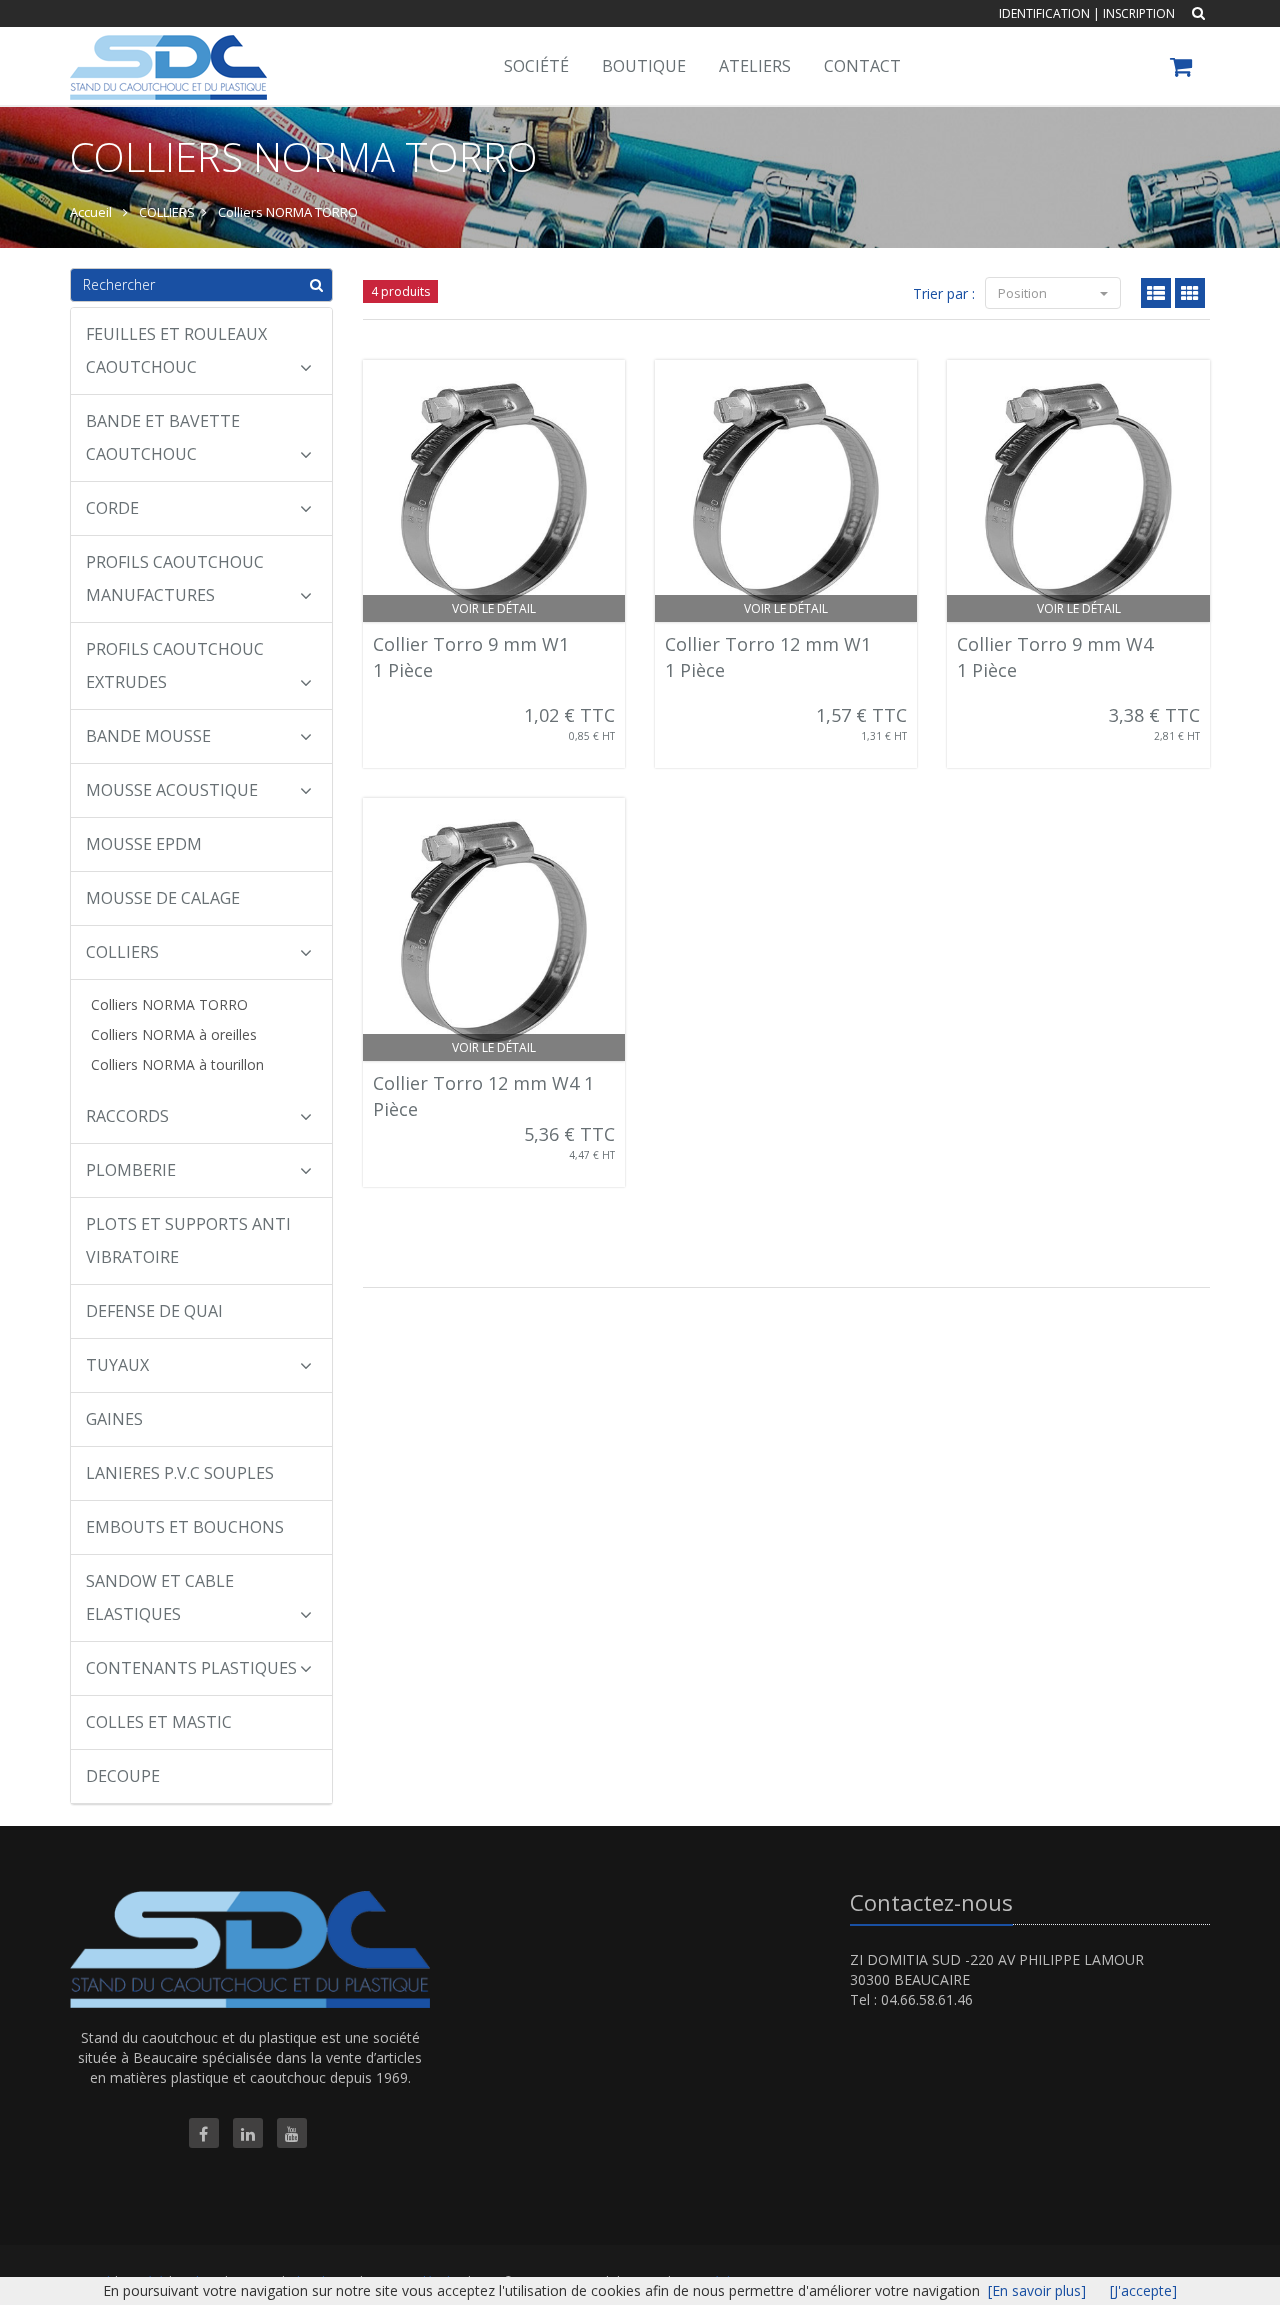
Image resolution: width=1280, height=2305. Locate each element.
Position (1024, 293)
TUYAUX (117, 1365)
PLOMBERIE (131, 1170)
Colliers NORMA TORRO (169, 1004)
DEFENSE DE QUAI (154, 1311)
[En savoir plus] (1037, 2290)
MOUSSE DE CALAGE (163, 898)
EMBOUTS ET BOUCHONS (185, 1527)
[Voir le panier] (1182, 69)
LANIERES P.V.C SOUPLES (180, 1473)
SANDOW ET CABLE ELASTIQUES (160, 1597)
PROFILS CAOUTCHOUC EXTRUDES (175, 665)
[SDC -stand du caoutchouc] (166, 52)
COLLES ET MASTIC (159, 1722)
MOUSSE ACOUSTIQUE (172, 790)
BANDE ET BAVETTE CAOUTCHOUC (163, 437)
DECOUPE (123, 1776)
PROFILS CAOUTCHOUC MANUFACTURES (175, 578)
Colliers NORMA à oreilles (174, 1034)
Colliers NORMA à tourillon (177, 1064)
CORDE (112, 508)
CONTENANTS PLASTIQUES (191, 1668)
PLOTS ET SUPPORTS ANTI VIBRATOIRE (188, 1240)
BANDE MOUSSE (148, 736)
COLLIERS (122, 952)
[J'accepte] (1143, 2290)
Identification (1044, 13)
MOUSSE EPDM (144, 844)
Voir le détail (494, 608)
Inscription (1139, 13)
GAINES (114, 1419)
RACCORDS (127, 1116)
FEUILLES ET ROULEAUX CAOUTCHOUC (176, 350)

==

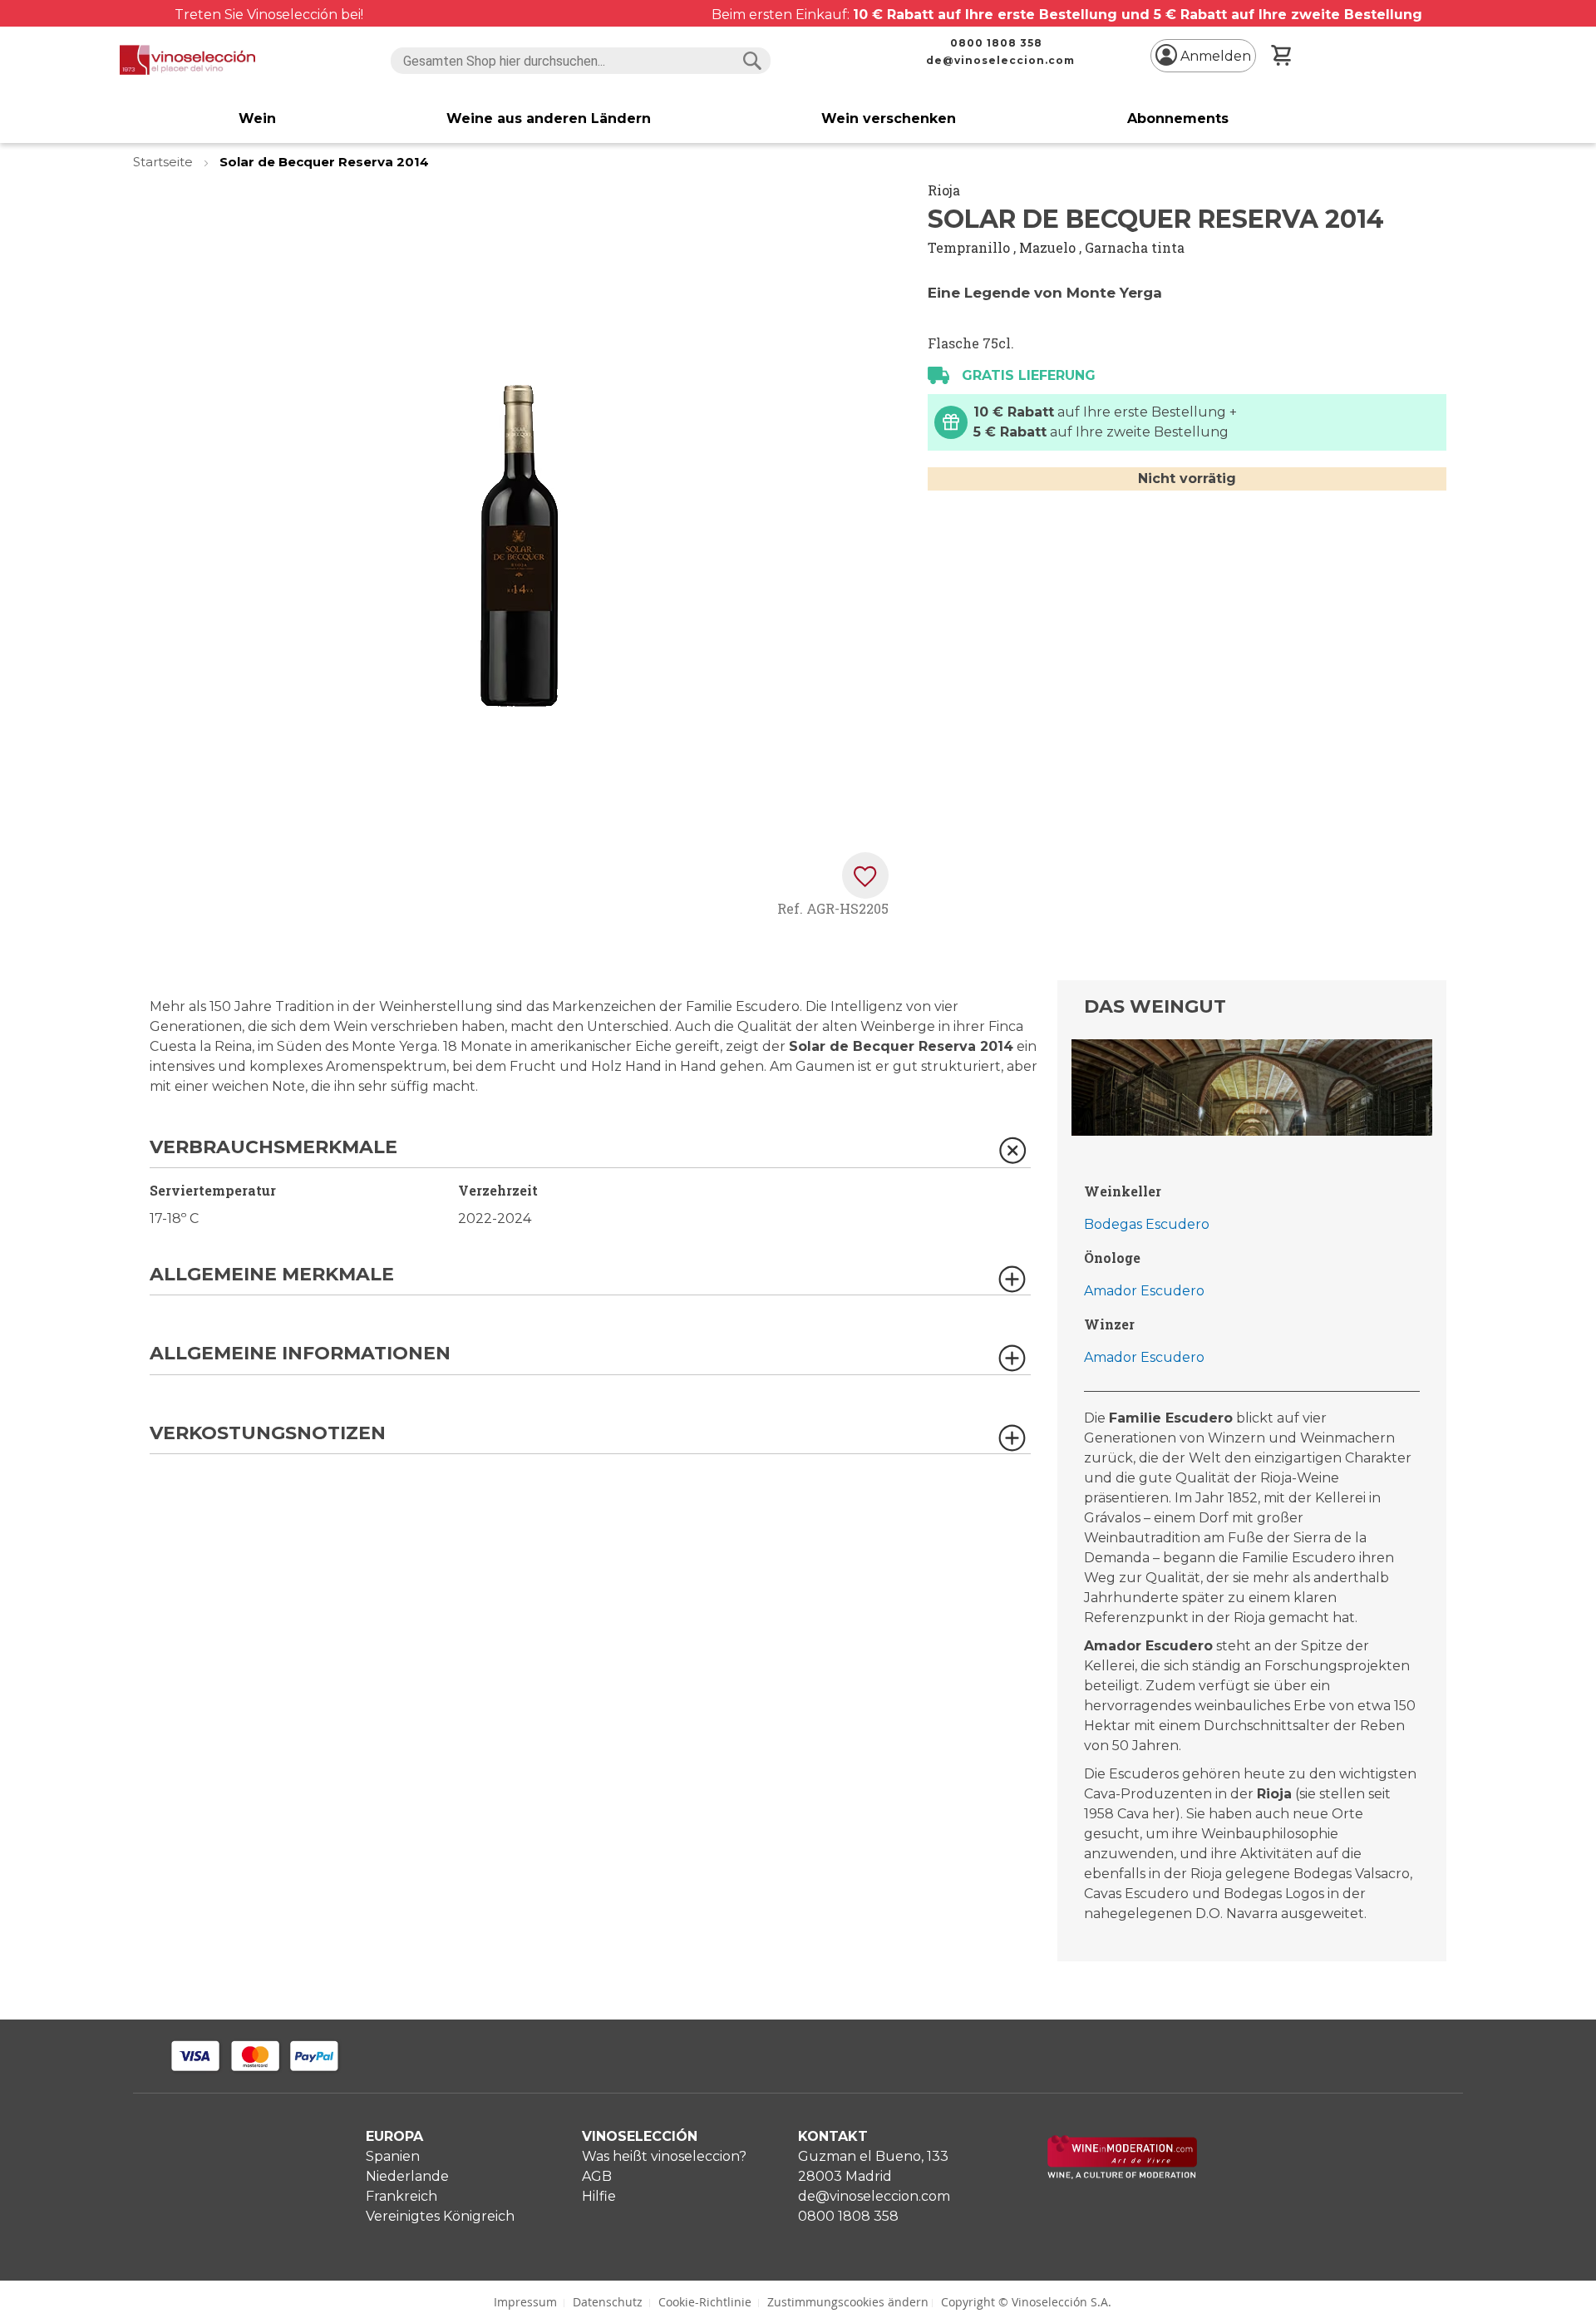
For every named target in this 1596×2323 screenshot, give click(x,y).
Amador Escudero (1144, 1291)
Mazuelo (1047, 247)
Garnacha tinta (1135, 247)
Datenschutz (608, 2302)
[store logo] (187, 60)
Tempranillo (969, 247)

* * *

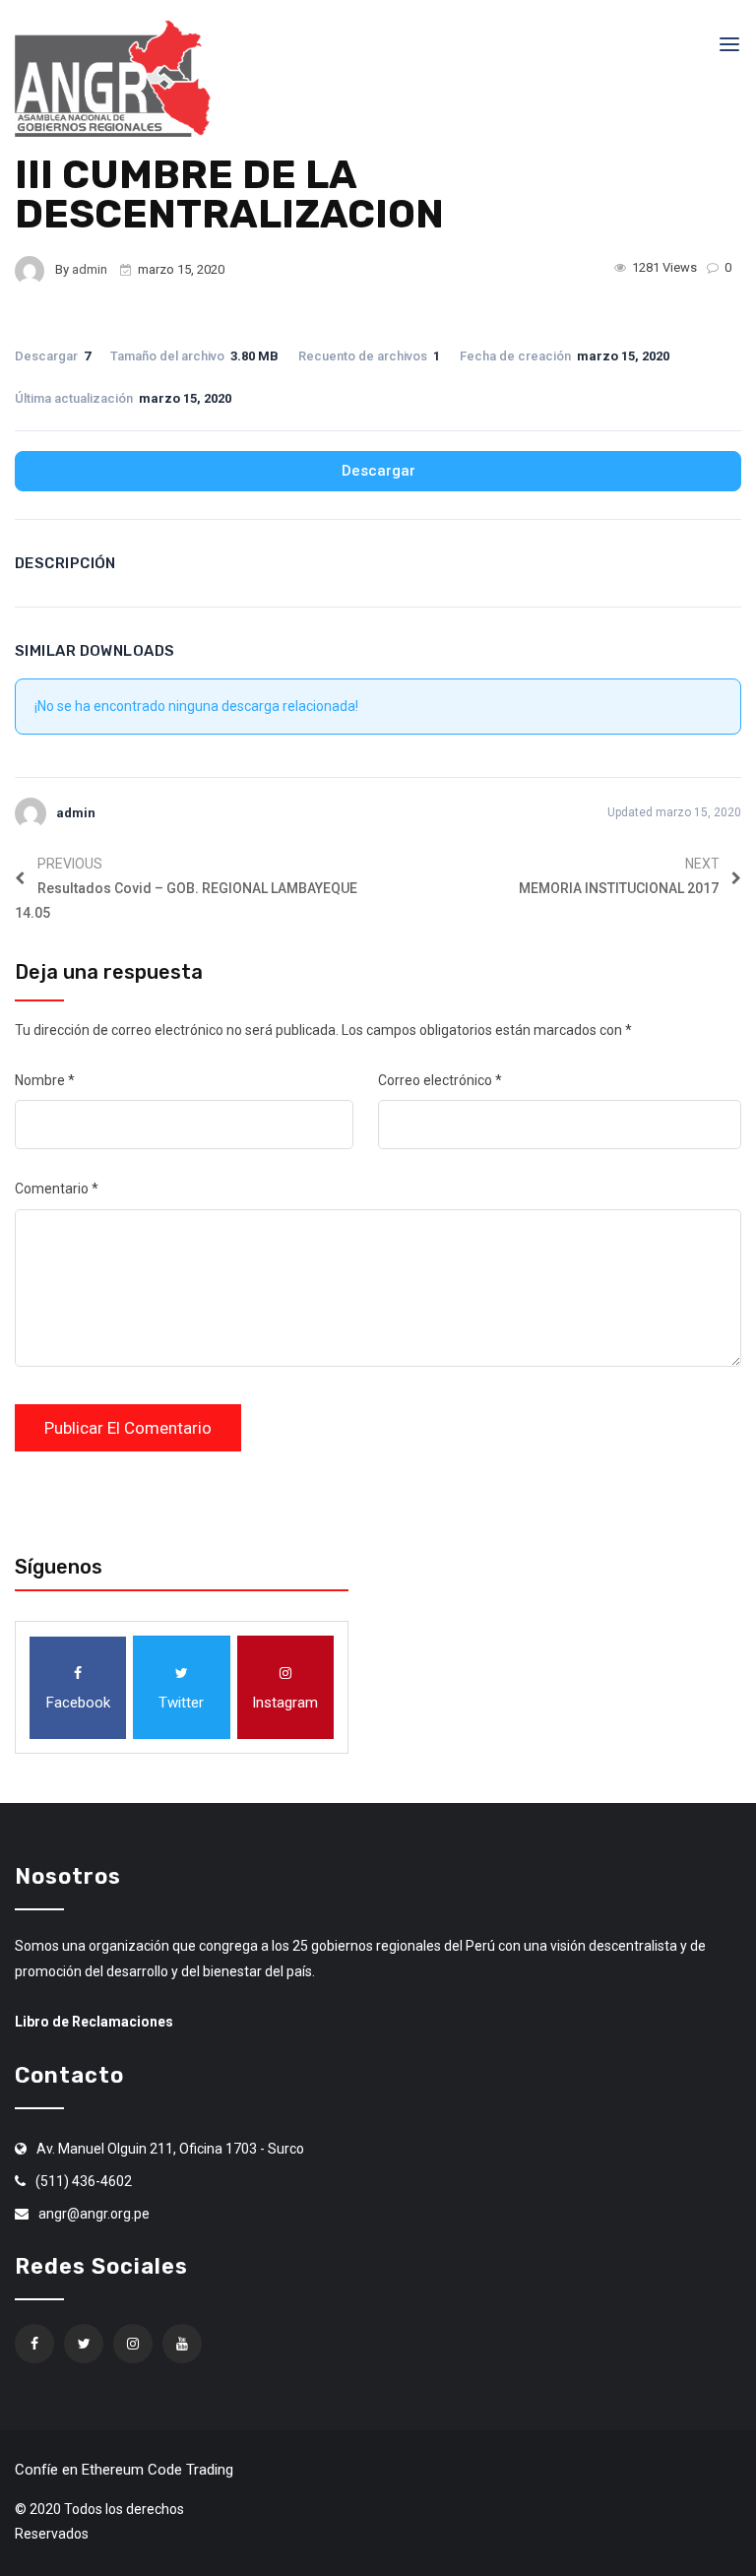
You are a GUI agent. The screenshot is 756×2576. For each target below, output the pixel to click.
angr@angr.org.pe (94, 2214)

• Exercise goal: Look above for the line with "DEFENSE DE QUAI (154, 1311)" and the line with "Voir le détail (494, 608)", and reproduce exactly those two lines plus every line between, nothing more.

• Answer to this problem:
DEFENSE DE QUAI (154, 1311)
[En savoir plus] (1037, 2290)
MOUSSE DE CALAGE (163, 898)
EMBOUTS ET BOUCHONS (185, 1527)
[Voir le panier] (1182, 69)
LANIERES P.V.C SOUPLES (180, 1473)
SANDOW ET CABLE ELASTIQUES (160, 1597)
PROFILS CAOUTCHOUC EXTRUDES (175, 665)
[SDC -stand du caoutchouc] (166, 52)
COLLES ET MASTIC (159, 1722)
MOUSSE ACOUSTIQUE (172, 790)
BANDE ET BAVETTE CAOUTCHOUC (163, 437)
DECOUPE (123, 1776)
PROFILS CAOUTCHOUC MANUFACTURES (175, 578)
Colliers NORMA à oreilles (174, 1034)
Colliers NORMA à tourillon (177, 1064)
CORDE (112, 508)
CONTENANTS PLASTIQUES (191, 1668)
PLOTS ET SUPPORTS ANTI VIBRATOIRE (188, 1240)
BANDE MOUSSE (148, 736)
COLLIERS (122, 952)
[J'accepte] (1143, 2290)
Identification (1044, 13)
MOUSSE EPDM (144, 844)
Voir le détail (494, 608)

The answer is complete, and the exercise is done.